After retiring from the Army, she turned her attention to public health. At UMKC and as a private consultant, she facilitates training in HIV/AIDS, reproductive health, and transgender employment.
By Mark Thomas
Suzanne Wheeler spent 32 years in the Army, retiring as a colonel. A combat veteran, she commanded tank units from platoon to brigade size. At the time of her retirement, Wheeler was the highest-ranking transgender officer in the military.
After leaving military service, Wheeler said, she wanted to work in public health.
“I could have made a lot more money in the military industrial complex, but for me, that’s not what I wanted to do,” she said. “I wanted to chase my passions.”
She spent about a year working for Planned Parenthood, where she was the liaison for the Mid-America Gay & Lesbian Chamber of Commerce.
Wheeler now works as a senior research associate in the Collaborative to Advance Health Services at the UMKC School of Nursing and Health Studies. Primarily, her work focuses on two different grants: one in family planning and reproductive health training and the other in HIV and AIDS research and training.
She explains: “I work more as a facilitator with all the organizations around the United States that are focused on training the HIV/AIDS workforce. Locally, any organization can reach out to us for CDC [Centers for Disease Control and Prevention] resources. We’re the middlemen linking folks up. We train providers, we train health centers, we train community organizations – from the social worker helping the new AIDS patient to the doctors doing the research.”
A new research project that Wheeler is enthusiastic about is the Transgender Willow program, designed to train peer mentors for trans women, primarily trans women of color, who have HIV or are at high risk.
“It’s really exciting. ... I never thought I would be involved in this kind of work when I came out of the military,” she said.
In addition to her role with UMKC, Wheeler is a principal in a consulting company called EXPIN Group (Experts in Inclusion). Both EXPIN and UMKC are members of the Mid-America Gay & Lesbian Chamber of Commerce.

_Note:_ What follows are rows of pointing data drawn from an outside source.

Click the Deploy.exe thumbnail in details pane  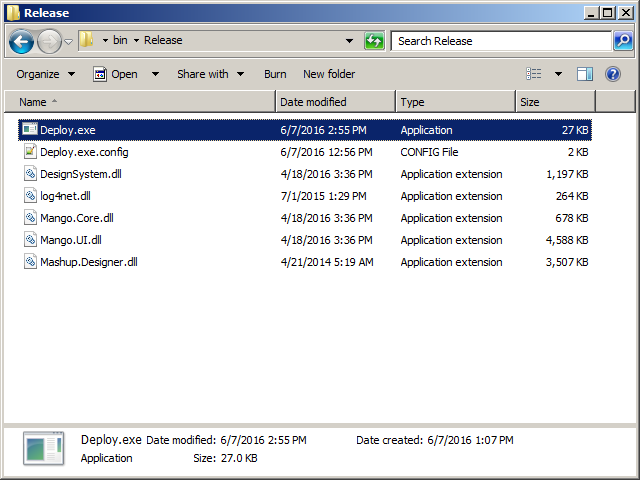click(x=44, y=448)
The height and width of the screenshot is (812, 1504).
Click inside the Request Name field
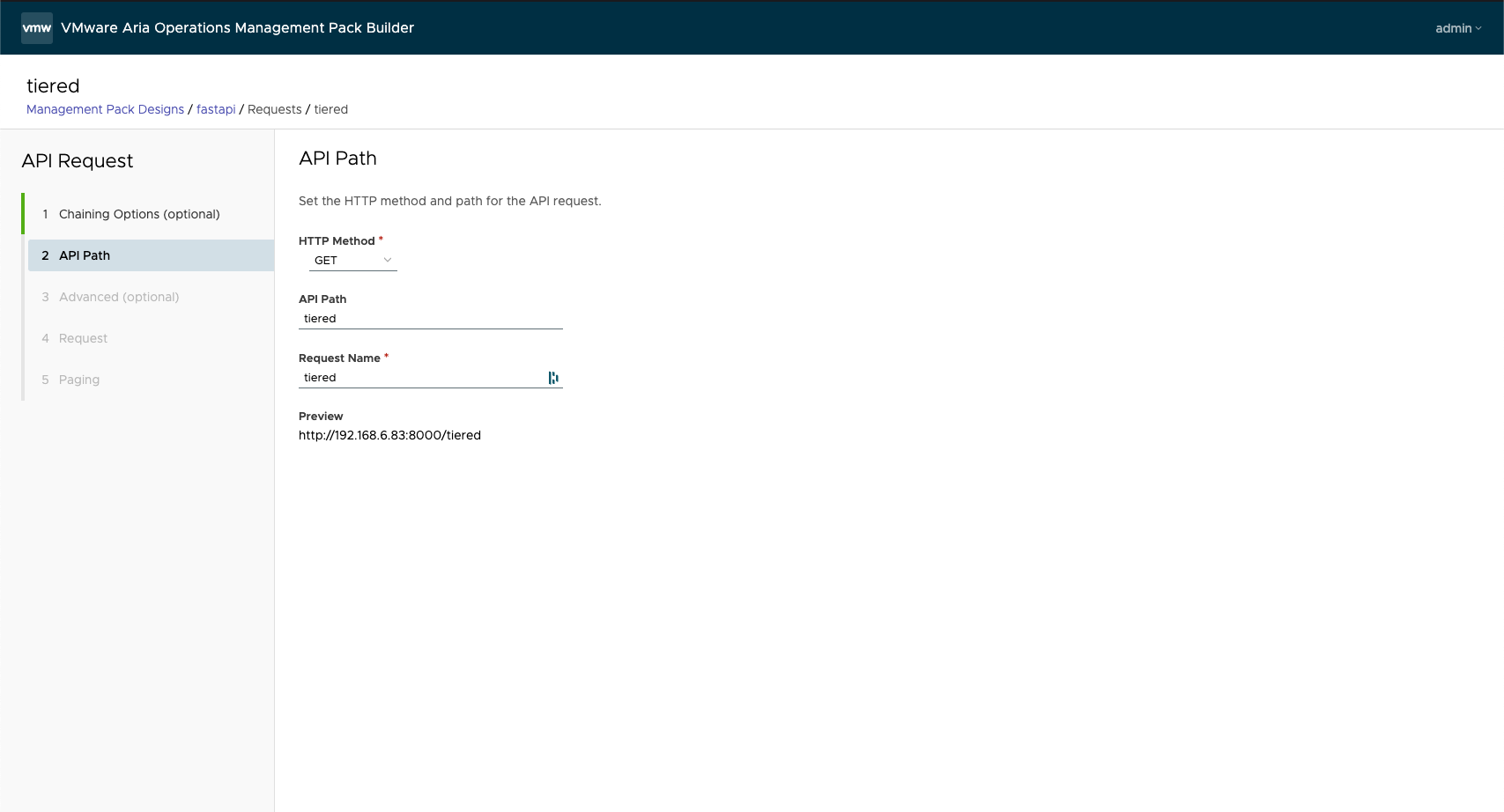point(421,378)
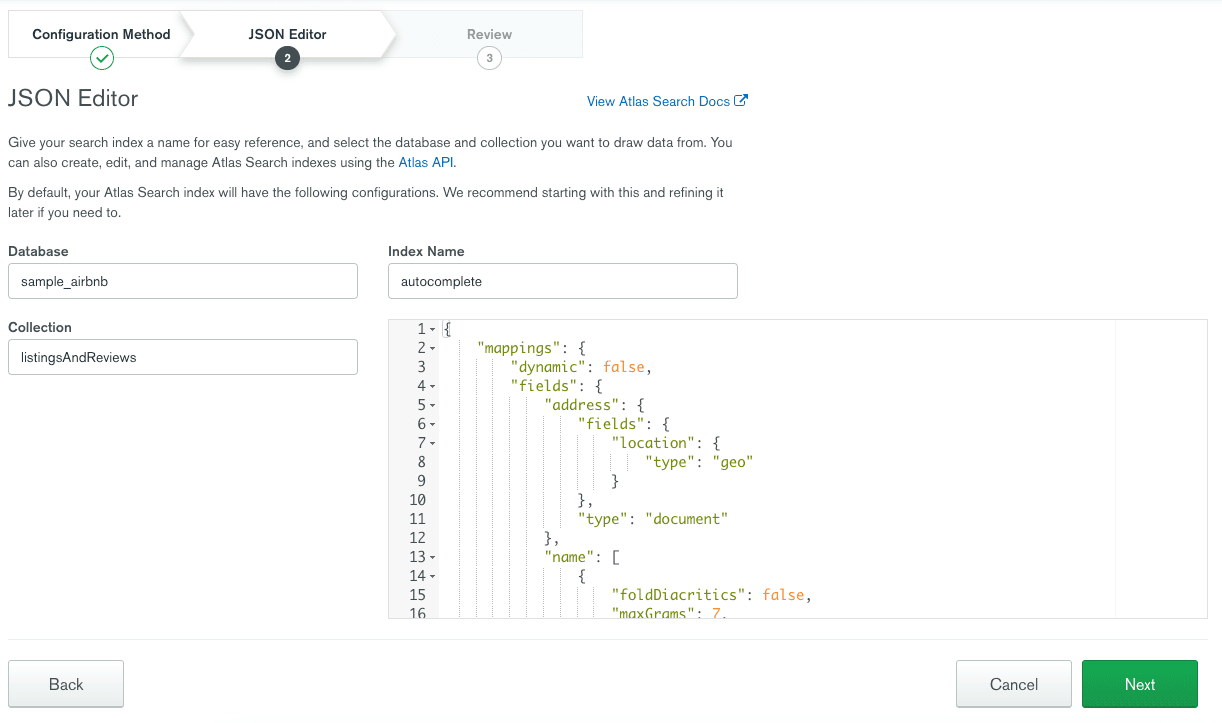The height and width of the screenshot is (723, 1222).
Task: Fold the "location" object on line 7
Action: (x=432, y=443)
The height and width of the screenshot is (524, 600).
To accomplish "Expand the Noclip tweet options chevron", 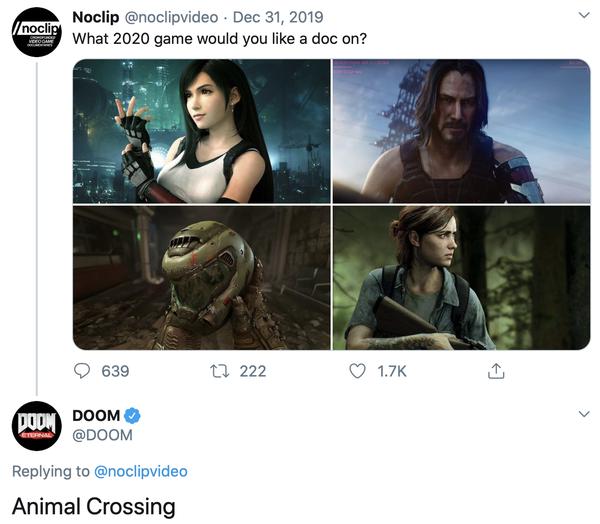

“EXPIN helps go through and break down myths and lies about transgender employees for employers,” Wheeler said. “We take the leadership through the business argument for inclusion. Retention of trans employees? These are some of the most loyal employees if they feel accepted in the environment. We start with the leadership and then go out to the workforce. We offer what amounts to a Transgender 101. We stress that just because someone works in your environment doesn’t mean it impacts your personal choices. This is for the companies’ mission.”
Wheeler notes that MAGLCC has provided many initial contacts for both programs.
“For UMKC, the networking has been fabulous, with groups like the AIDS Service Foundation. Lots of cross-pollination. It’s allowed me to talk with folks from a lot of the HIV/AIDS organizations and share the information about resources available. The chamber has helped break down the information barriers on services offered through the CDC.”
Wheeler talked a bit about her decision to locate in Kansas City.
“Kansas City is my hometown. I have four kids. I could have gone anywhere. We have an incredible, eclectic, wonderful city that has really changed from the city I grew up in. That’s the reason I decided to stay here. I can’t think of any place better, even with its challenges.”
About those challenges? “I’ve considered running for office,” Wheeler says with a smile.